Exercise description: Copy each line of the records below that has "Share" in it.
++++ Records
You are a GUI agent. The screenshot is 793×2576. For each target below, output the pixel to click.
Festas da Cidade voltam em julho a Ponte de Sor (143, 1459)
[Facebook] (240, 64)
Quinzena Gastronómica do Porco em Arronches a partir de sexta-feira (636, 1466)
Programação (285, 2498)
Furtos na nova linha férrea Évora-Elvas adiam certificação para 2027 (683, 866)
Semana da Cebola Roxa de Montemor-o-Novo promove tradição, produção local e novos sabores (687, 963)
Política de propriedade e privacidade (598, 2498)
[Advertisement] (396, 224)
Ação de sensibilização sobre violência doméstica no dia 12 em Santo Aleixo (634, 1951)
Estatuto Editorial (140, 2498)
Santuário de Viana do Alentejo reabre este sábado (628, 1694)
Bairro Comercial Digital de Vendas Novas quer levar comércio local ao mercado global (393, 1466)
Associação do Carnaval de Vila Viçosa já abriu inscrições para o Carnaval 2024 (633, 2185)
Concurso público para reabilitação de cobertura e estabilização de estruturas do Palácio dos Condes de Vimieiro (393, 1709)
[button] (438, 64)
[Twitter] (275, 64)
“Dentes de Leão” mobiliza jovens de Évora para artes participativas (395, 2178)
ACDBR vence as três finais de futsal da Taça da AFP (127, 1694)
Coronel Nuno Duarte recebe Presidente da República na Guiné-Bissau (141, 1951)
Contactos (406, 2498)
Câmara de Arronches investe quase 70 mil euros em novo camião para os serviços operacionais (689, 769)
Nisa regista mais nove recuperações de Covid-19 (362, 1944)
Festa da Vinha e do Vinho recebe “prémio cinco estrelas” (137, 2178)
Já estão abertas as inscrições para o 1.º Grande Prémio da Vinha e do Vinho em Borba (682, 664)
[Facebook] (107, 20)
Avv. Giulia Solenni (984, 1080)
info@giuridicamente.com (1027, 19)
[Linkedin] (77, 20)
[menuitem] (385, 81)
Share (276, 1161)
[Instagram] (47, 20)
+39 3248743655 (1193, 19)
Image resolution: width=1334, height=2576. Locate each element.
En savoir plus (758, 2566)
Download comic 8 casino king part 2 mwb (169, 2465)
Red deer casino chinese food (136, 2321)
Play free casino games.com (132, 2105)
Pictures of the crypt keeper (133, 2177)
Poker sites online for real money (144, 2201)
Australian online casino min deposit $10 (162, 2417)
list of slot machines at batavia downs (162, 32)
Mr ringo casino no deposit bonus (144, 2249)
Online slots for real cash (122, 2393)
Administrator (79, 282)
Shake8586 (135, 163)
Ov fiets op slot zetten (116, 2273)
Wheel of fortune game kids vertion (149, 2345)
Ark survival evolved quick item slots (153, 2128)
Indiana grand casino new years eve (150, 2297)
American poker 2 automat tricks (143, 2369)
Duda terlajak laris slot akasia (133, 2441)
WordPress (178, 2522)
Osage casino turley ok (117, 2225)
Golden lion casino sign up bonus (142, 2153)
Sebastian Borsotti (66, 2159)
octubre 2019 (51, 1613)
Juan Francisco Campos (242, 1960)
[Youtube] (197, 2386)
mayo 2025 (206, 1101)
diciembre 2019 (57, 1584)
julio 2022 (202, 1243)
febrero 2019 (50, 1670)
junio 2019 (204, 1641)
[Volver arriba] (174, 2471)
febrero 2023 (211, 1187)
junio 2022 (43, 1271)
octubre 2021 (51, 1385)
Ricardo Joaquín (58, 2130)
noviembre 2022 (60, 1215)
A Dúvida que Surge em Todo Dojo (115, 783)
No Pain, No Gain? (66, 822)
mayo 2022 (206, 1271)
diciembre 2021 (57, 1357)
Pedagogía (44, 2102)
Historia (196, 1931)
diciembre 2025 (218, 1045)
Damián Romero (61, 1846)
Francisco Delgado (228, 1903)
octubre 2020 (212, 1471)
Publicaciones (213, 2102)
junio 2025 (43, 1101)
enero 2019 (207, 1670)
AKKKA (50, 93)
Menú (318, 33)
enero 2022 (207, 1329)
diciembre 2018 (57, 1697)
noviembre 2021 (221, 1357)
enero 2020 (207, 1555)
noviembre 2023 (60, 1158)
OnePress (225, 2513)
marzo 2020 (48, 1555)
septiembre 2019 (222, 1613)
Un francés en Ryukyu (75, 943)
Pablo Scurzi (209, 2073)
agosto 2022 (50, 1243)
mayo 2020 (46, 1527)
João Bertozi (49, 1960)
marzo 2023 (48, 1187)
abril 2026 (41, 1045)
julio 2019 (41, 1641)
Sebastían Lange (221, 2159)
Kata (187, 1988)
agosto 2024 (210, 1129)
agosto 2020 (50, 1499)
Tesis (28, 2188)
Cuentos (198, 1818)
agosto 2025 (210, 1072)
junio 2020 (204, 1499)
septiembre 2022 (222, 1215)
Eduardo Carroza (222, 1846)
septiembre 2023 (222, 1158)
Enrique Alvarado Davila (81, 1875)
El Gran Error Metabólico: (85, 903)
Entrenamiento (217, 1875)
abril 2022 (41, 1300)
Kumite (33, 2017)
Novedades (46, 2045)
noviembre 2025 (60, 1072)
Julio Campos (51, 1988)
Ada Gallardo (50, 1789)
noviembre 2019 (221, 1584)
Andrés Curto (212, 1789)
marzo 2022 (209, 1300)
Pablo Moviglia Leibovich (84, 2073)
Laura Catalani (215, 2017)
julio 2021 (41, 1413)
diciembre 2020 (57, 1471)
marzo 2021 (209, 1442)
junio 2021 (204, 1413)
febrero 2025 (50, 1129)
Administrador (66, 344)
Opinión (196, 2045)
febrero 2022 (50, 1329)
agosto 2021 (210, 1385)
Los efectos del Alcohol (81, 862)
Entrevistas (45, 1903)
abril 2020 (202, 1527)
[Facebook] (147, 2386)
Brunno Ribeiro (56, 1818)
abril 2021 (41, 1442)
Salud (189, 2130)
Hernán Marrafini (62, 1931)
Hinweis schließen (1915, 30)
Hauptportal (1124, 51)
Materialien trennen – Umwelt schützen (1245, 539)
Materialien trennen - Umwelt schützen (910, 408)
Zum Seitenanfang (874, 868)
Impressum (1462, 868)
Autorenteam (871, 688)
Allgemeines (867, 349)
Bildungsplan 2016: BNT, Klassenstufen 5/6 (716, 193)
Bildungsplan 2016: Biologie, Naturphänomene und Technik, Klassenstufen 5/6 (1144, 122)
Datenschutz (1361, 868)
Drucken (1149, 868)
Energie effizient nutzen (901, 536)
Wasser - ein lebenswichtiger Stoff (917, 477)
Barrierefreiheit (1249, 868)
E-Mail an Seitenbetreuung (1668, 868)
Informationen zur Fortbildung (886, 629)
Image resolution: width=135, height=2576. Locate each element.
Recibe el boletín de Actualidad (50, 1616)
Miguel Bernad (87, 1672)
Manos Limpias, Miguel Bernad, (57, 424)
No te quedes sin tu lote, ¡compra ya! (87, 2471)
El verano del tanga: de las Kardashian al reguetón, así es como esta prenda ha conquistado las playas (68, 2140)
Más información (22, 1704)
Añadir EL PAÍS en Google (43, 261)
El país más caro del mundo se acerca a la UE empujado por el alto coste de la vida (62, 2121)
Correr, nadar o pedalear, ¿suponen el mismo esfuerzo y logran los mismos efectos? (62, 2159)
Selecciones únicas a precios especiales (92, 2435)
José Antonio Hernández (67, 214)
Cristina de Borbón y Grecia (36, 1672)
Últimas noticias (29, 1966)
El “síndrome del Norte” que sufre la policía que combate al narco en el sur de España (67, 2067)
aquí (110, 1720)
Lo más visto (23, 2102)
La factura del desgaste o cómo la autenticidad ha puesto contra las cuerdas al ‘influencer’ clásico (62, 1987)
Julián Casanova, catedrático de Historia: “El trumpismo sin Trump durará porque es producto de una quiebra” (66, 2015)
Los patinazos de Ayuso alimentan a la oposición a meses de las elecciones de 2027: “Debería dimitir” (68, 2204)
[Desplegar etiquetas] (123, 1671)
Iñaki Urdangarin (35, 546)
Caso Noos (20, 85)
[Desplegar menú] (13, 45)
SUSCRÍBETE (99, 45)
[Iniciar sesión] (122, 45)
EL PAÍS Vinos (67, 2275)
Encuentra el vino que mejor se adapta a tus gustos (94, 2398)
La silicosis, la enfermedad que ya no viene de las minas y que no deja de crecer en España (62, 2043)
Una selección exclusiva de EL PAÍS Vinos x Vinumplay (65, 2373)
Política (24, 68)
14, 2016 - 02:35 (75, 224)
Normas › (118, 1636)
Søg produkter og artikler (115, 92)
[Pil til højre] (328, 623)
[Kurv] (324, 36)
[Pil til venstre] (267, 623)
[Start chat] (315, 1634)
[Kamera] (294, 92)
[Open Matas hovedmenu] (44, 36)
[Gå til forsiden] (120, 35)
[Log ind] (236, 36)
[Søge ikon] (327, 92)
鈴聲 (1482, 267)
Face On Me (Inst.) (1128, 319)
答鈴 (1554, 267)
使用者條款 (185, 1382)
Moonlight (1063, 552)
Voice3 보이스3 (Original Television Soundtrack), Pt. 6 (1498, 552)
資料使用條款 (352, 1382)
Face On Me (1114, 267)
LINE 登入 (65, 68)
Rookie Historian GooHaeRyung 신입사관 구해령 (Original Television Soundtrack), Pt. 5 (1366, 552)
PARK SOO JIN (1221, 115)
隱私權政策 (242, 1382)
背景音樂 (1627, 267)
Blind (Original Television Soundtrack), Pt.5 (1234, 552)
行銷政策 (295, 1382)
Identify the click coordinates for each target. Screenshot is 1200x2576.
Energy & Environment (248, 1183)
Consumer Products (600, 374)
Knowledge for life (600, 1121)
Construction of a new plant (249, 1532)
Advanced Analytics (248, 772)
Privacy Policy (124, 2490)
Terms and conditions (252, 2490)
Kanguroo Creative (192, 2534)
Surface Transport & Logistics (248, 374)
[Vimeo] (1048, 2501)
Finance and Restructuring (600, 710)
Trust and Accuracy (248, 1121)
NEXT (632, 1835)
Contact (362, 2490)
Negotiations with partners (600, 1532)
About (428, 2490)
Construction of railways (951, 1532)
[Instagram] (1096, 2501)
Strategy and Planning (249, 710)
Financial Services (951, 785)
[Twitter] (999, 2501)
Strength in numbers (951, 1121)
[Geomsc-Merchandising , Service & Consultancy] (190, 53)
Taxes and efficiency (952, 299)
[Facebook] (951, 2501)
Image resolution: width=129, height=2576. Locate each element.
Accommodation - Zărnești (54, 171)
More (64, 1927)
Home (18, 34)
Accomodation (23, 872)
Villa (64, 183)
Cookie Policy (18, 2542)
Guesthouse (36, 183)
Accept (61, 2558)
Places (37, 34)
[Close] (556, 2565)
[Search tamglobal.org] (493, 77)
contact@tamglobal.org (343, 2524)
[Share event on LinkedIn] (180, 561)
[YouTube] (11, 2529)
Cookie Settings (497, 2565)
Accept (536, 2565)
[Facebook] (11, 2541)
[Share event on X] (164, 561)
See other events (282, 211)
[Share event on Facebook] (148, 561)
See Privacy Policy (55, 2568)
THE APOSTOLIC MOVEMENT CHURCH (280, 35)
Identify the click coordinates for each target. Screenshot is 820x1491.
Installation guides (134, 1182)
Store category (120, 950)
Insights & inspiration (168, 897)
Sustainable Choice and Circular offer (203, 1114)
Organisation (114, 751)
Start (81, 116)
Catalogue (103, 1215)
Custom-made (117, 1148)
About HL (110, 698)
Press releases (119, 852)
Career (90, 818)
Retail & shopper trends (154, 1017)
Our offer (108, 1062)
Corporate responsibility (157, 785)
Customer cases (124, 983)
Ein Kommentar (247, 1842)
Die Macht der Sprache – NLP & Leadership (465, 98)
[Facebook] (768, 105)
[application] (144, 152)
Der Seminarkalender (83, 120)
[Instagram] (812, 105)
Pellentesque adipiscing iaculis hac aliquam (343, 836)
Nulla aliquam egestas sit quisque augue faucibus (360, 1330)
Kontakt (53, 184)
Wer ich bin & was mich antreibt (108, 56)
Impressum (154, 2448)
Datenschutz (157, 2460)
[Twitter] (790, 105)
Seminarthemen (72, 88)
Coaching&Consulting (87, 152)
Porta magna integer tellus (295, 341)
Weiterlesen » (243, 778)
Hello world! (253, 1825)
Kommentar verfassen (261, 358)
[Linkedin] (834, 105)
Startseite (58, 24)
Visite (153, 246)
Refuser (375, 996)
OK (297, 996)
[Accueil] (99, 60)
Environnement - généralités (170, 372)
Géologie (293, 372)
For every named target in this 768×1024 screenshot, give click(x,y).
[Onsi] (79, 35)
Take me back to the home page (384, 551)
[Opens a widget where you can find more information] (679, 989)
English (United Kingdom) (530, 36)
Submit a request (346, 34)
++++++++
Reply to the task:
Share (276, 1161)
[Share event on LinkedIn] (180, 561)
[Share event on X] (164, 561)
[Share event on Facebook] (148, 561)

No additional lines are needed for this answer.